Pour lui, ce n'était pas quelque chose d'illégal : il prenait simplement de l'argent de ses sociétés pour l'investir ailleurs. La procureure le retoque et lui rappelle une chose essentielle : en France, on fait le distingo entre une personne morale et une personne physique en matière de société. L'argent de cette dernière n'est pas à usage personnel, surtout quand il y a de l'argent public. "Cet argent n'est pas censé être dans votre poche", gronde le ministère public.
Un comptable qui interroge
Pour se justifier, le chirurgien explique qu'il "n'est pas un homme d'affaires" et que les sommes des sociétés sont réinvesties "dans les bonnes cases juridiques". En effet, à aucun moment, son expert-comptable ne l'a alerté sur l'illégalité de ces processus. Plus tard, l'avocat de la défense déplore que l'expert "n'a pas joué son rôle de sirène d'alarme".

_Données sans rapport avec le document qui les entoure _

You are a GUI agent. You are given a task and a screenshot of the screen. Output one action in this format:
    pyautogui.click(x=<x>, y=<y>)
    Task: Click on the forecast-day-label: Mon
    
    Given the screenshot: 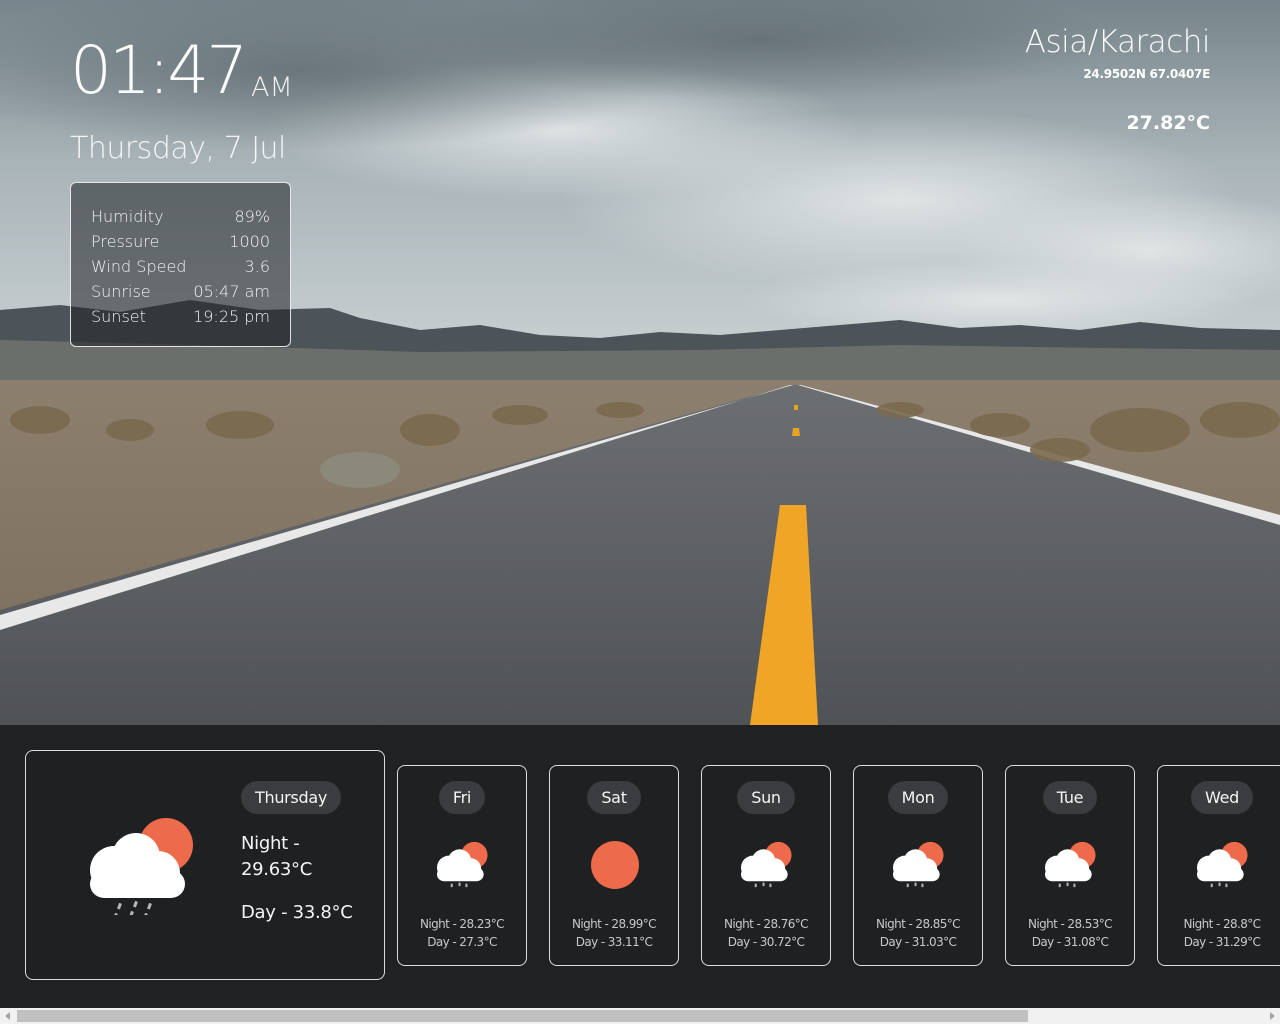 What is the action you would take?
    pyautogui.click(x=918, y=798)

Le chirurgien, après en avoir parlé à son avocat, reconnaît tout de même plusieurs de ses erreurs : "Pour moi, c'est juste de l'argent placé, mais il n'y a pas le cadre qu'il faut". Inconnu des services de justice, le tribunal rappelle la carrière exemplaire du professionnel de santé avant que l'on attaque les plaidoiries.
Selon la procureure, le chirurgien joue le rôle de "l'administré qui s'est trompé" et rappelle qu'il a lui-même lancé les démarches d'auto-dénonciation. Pourtant, selon elle, l'homme est clairement en capacité de comprendre le caractère frauduleux de ses opérations. Le flux bancaire est bien réel, et il y avait une réelle envie de substituer certains de ces revenus aux impôts.

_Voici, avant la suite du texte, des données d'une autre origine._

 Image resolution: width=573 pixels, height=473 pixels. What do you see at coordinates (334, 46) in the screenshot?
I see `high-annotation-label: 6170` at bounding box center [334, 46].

Elle aussi déplore l'absence de l'expert-comptable à ce procès, qui aurait pu expliquer pourquoi il n'a pas alerté le chirurgien sur cette pratique. Concernant le blanchiment d'argent, le ministère public tend à rappeler que la conversion d'argent dans ce procédé motive la qualification de l'infraction.
Un contrôle fiscal à 6 millions
Cependant, elle tempère : l'homme a entamé les démarches auprès du fisc pour se régulariser et rappelle qu'un contrôle fiscal à hauteur de 6 millions d'euros est en cours. Elle requiert une peine de 2 ans d'emprisonnement avec sursis, 10 000 euros d'amende et surtout la confiscation de 4 biens immobiliers d'une valeur avoisinant les 2 millions d'euros et l'interdiction de gérer des sociétés pendant 3 ans.

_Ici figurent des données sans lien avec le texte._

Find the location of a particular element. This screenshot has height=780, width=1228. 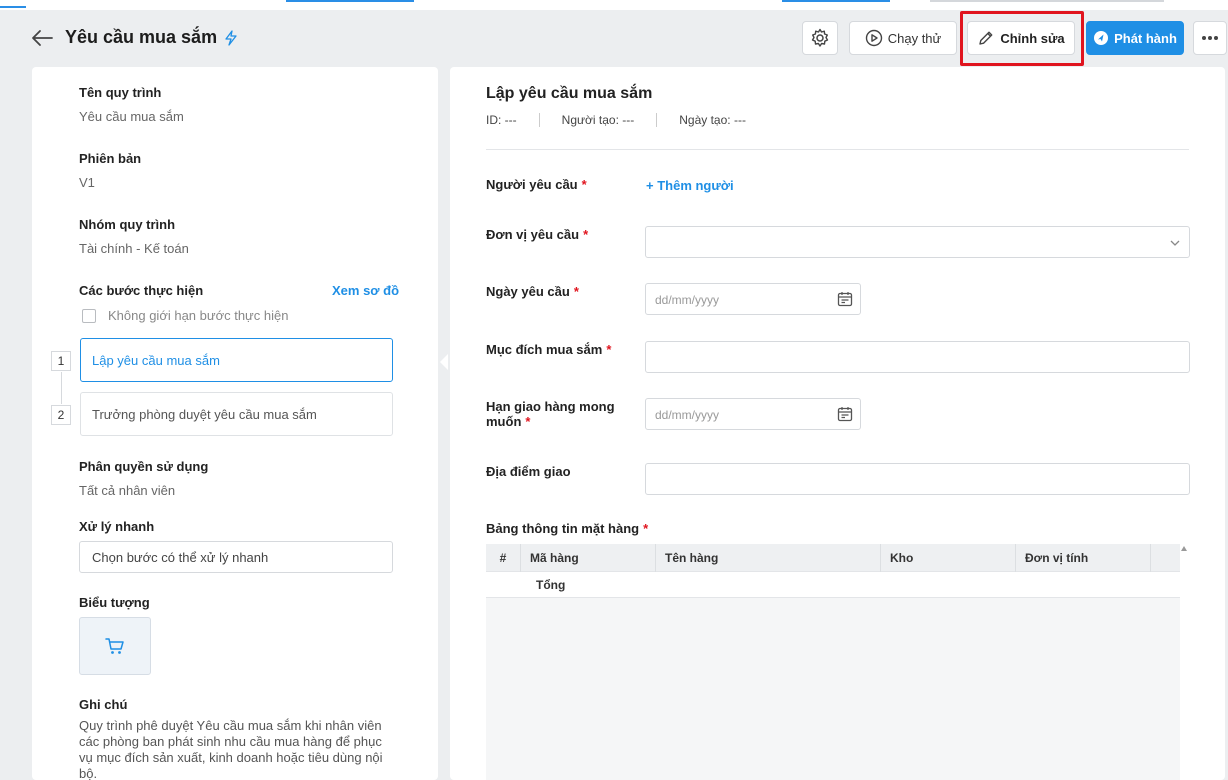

Dans sa plaidoirie, l'avocat de la défense explique que son client est conscient d'avoir commis plusieurs infractions à ses dépens. Par ignorance des règles du jeu. La robe noire attaque son expert-comptable : comment ce dernier a-t-il pu laisser faire de telles manœuvres ? Il rappelle par ailleurs que son client met tout en œuvre pour rembourser le fisc.
Reconnaissant les fautes de son client, il demande cependant la relaxe pour les faits de blanchiment d'argent : d'après lui, il n'y avait aucune volonté de dissimulation. L'avocat demande en outre au tribunal de renoncer à prononcer l'interdiction de gérer ou, du moins, d'assortir cette mesure d'un sursis.
La décision a été mise en délibéré et sera rendue le 10 août prochain.